--- PASSAGE FOR REVIEW Enclosed Below ---

Massachusetts first state to require students get flu shot
On Wednesday, Massachusetts became the first state to require that all students – pre-K, K-12 and higher education – have an influenza vaccine as it tries to prevent what some health experts have labeled a “Twindemic” from happening later this year.
Will other states follow?
The Massachusetts Department of Public Health mandate states that any child ages 6 months and older, including those in child care, pre-K and kindergarten must be vaccinated by Dec. 31. That includes elementary and secondary students who are taking part in remote learning. Only those who are being homeschooled or are college students operating off campus through virtual learning are exempt from having a flu shot.
“The new vaccine requirement is an important step to reduce flu-related illness and the overall impact of respiratory illness during the COVID-19 pandemic,” Massachusetts state officials said.

--- End of Enclosed PASSAGE FOR REVIEW ---
--- DATA UNDER STUDY Enclosed Below ---

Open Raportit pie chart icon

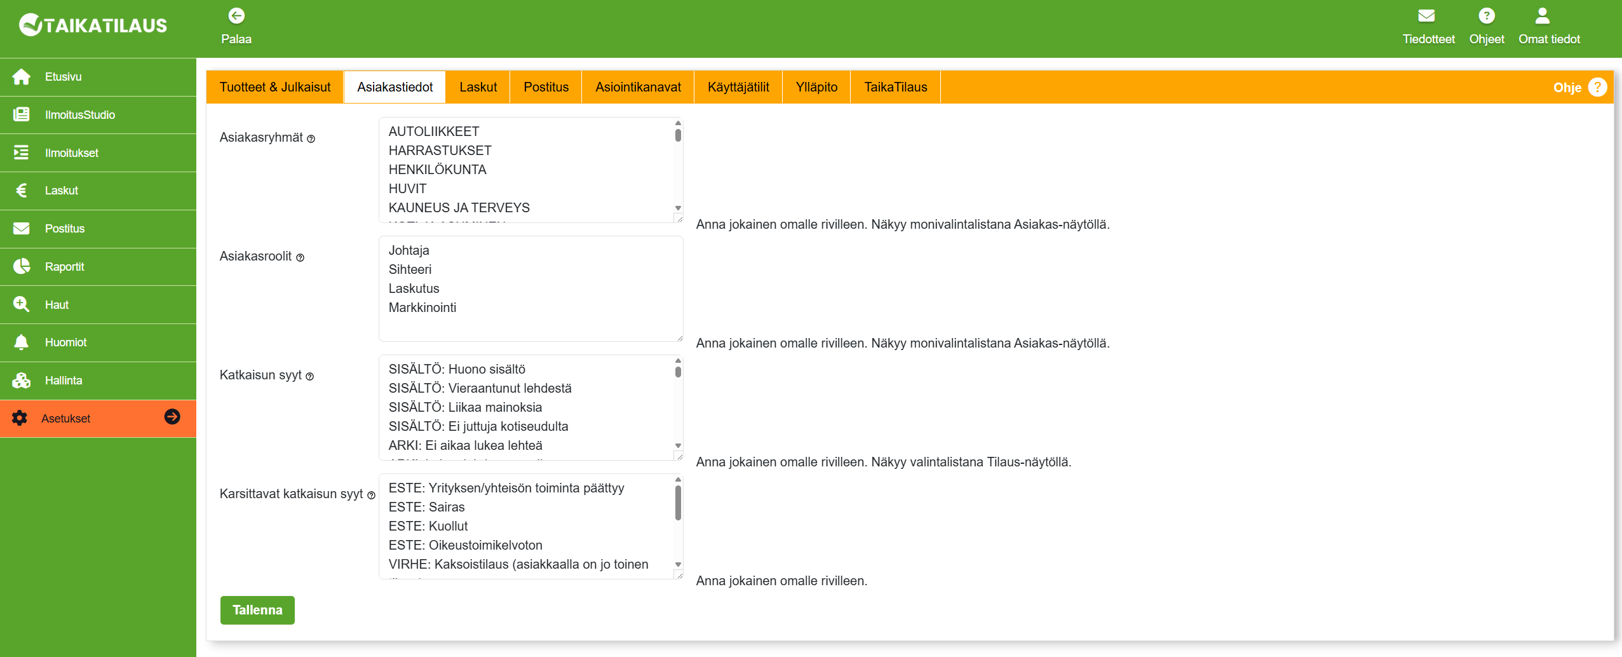point(22,267)
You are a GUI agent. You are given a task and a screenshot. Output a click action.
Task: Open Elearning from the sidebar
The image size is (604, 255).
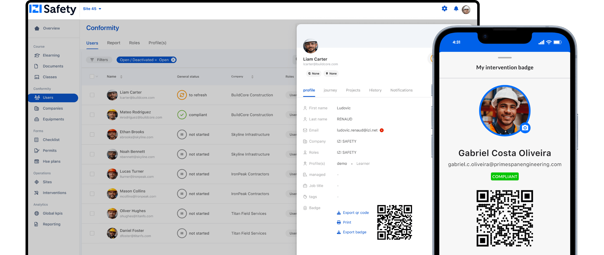(x=51, y=55)
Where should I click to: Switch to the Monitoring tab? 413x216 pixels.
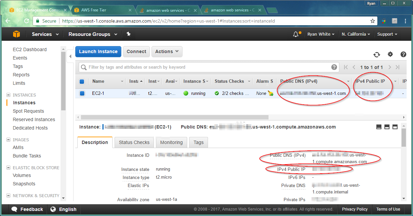tap(171, 142)
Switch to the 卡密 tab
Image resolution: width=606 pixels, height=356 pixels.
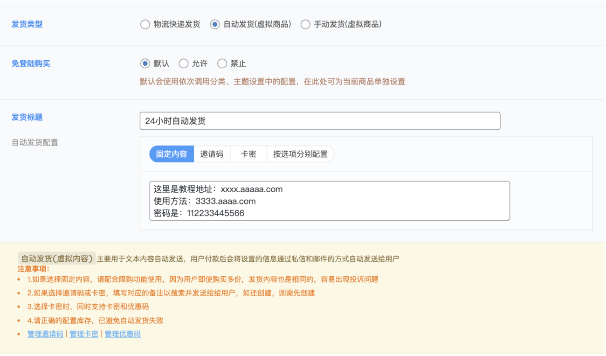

--- End of Enclosed DATA UNDER STUDY ---

= WORK TASK A =
Set down the flu vaccine article word for word, from "Massachusetts first state" to "a flu shot.".
= WORK TASK B =
Resume the flu vaccine article from its last sentence.

= FINAL ANSWER A =
Massachusetts first state to require students get flu shot
On Wednesday, Massachusetts became the first state to require that all students – pre-K, K-12 and higher education – have an influenza vaccine as it tries to prevent what some health experts have labeled a “Twindemic” from happening later this year.
Will other states follow?
The Massachusetts Department of Public Health mandate states that any child ages 6 months and older, including those in child care, pre-K and kindergarten must be vaccinated by Dec. 31. That includes elementary and secondary students who are taking part in remote learning. Only those who are being homeschooled or are college students operating off campus through virtual learning are exempt from having a flu shot.

= FINAL ANSWER B =
Physicians across the U.S. are urging people to get a flu shot this year and some states like Maine are starting the process in September. The Centers for Disease Control recommends flu shots be given by the end of October though are effective into January. Though it isn’t full-proof – 40-60% of those who get the vaccine do not have to see a doctor – the strategy is especially important this year to “not only reduce illness but to preserve scarce health care resources”, according to the CDC.
“Every year, thousands of people of all ages are affected by influenza, leading to many hospitalizations and deaths,” Dr. Larry Madoff, medical director of the Massachusetts Department of Public Health’s Bureau of Infectious Disease and Laboratory Sciences, said in a statement. “It is more important now than ever to get a flu vaccine because flu symptoms are very similar to those of COVID-19 and preventing the flu will save lives.”
Because many districts have chosen a hybrid model for learning this fall and most are targeting a return to in-person learning before the year ends, the CDC says it is especially important for children, who are in a high-risk category, to be vaccinated. More than 60 million students and faculty could return to school before flu season, and those shots can prevent 20% from getting the disease and causing further strains on an already overburdened health care system.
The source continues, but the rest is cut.